Date Prev | Date Next | Date Index | Thread Index | Author Index | Historical

Re: Two Tiered Internet

  • From: bmanning
  • Date: Wed Dec 14 20:13:35 2005

On Wed, Dec 14, 2005 at 07:28:06PM -0500, Sean Donelan wrote:
> On Wed, 14 Dec 2005 [email protected] wrote:
> > 	but do i get "the Internet"?  ... your claim is that
> > 	i am not paying for it.  my bills indicate that i -am-
> > 	paying for it.  (regardless of priority... after all, the
> > 	Internet is "best-effort" ... and w/ QoS, i don't get that
> > 	anymore... i get the choice to buy crap instead of best effort...)
> > 	Best effort is the top-tier of the QoS/priority pyramid... as
> > 	sad as that is.
> 
> You start with a flawed assumption, you end up with wrong conclusions.
> Who said this had anything to do with "the Internet"?
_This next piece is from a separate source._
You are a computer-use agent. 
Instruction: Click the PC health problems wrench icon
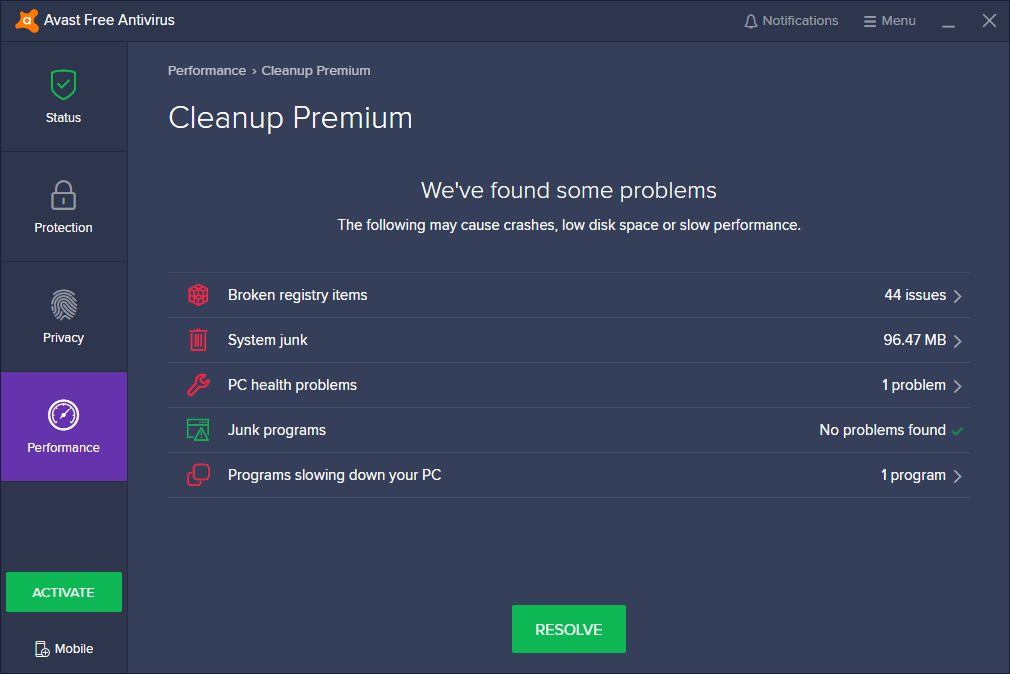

	well... the press?  the telco marketing droids??
-------
= Telecoms want their products to travel on a faster Internet
= Major site owners oppose 2-tier system
= By Hiawatha Bray, Globe Staff  |  December 13, 2005
= <http://www.boston.com/business/technology/articles/2005/12/13/
= telecoms_want_their_products_to_travel_on_a_faster_internet/>
= 
= AT&T Inc. and BellSouth Corp. are lobbying Capitol Hill for the right
= to create a two-tiered Internet, where the telecom carriers' own
= Internet services would be transmitted faster and more efficiently
= than those of their competitors.
------

	darn that pesky Internet word keeps cropping up.
	to borrow a phrase;  "... I do not think it means what 
	you think it means..." - Princess Bride


> Instead, this is about additional private network services, which cable
> companies already do over coax, that telco's want to offer over a
> multiservice access line in addition to "the Internet."  Coax can carry
> over a Gigibit of data, but cable companies usually sell user's less
> than 10Mbps for Internet data.  Cable companies reserve the rest of
> the their network capacity for private services like HBO, video on
> demand and voice.  Just because part of a physical line is used for
> Internet service doesn't mean everything going across the same line
> is the Internet.

	sure... if thats really the case.

> The telephone companies are asking for the same ability to sell multiple
> services over the same physical line.  Cable companies didn't make their
> Internet service slower when they add more private services, why do
> people expect the telephone companies to make their Internet service
> worse when the telephone companies add private services to their network?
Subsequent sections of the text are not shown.